- _Lines on where targets appear_:
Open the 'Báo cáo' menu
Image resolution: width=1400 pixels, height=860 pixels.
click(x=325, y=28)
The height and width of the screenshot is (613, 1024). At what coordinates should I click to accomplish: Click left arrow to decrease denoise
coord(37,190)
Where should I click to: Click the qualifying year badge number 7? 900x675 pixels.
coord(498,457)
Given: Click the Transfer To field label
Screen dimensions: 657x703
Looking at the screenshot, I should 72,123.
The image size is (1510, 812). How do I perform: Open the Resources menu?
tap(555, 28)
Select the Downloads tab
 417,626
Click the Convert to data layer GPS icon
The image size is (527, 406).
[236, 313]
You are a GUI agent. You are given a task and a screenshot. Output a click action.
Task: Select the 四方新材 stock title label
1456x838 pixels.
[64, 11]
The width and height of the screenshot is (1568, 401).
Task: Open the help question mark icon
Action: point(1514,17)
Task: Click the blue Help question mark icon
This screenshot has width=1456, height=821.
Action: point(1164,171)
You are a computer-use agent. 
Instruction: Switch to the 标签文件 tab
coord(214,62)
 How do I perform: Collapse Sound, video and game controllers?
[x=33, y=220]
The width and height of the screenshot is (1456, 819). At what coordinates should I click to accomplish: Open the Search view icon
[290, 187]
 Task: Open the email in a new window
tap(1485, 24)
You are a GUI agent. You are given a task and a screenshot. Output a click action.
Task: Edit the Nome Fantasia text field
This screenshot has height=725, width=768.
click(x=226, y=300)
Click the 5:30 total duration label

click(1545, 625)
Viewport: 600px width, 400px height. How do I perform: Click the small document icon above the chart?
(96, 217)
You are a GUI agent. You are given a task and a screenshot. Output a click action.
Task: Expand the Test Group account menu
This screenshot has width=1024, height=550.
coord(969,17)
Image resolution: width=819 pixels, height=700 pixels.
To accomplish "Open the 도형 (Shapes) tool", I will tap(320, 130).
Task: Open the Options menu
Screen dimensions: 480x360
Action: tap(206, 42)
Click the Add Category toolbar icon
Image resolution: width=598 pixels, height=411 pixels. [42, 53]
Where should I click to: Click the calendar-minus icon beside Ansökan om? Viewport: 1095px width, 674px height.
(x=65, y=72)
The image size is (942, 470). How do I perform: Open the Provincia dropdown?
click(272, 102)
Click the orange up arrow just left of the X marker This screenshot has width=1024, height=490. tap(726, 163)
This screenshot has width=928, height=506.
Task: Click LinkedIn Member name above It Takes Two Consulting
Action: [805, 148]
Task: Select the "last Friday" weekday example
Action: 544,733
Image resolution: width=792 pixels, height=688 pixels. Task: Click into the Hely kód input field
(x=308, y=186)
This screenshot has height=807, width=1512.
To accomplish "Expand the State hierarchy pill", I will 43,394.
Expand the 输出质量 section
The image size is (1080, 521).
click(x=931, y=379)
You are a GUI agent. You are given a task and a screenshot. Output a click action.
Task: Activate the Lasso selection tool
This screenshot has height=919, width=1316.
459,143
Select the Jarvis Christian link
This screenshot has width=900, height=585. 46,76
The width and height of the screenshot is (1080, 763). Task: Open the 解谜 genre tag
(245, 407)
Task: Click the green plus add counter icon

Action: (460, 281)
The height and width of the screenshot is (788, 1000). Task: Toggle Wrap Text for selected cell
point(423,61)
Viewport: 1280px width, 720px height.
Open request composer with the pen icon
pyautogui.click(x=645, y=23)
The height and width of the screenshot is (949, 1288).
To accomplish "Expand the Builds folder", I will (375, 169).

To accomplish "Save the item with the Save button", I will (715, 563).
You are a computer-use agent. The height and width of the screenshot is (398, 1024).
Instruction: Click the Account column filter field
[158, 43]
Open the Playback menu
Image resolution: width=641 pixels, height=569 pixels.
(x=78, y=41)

- _Task goal_: Copy the lines above word for word, starting at the line that contains "will (715, 563)." and ending at the last of the lines.

- _Finished answer_:
To accomplish "Save the item with the Save button", I will (715, 563).
You are a computer-use agent. The height and width of the screenshot is (398, 1024).
Instruction: Click the Account column filter field
[158, 43]
Open the Playback menu
Image resolution: width=641 pixels, height=569 pixels.
(x=78, y=41)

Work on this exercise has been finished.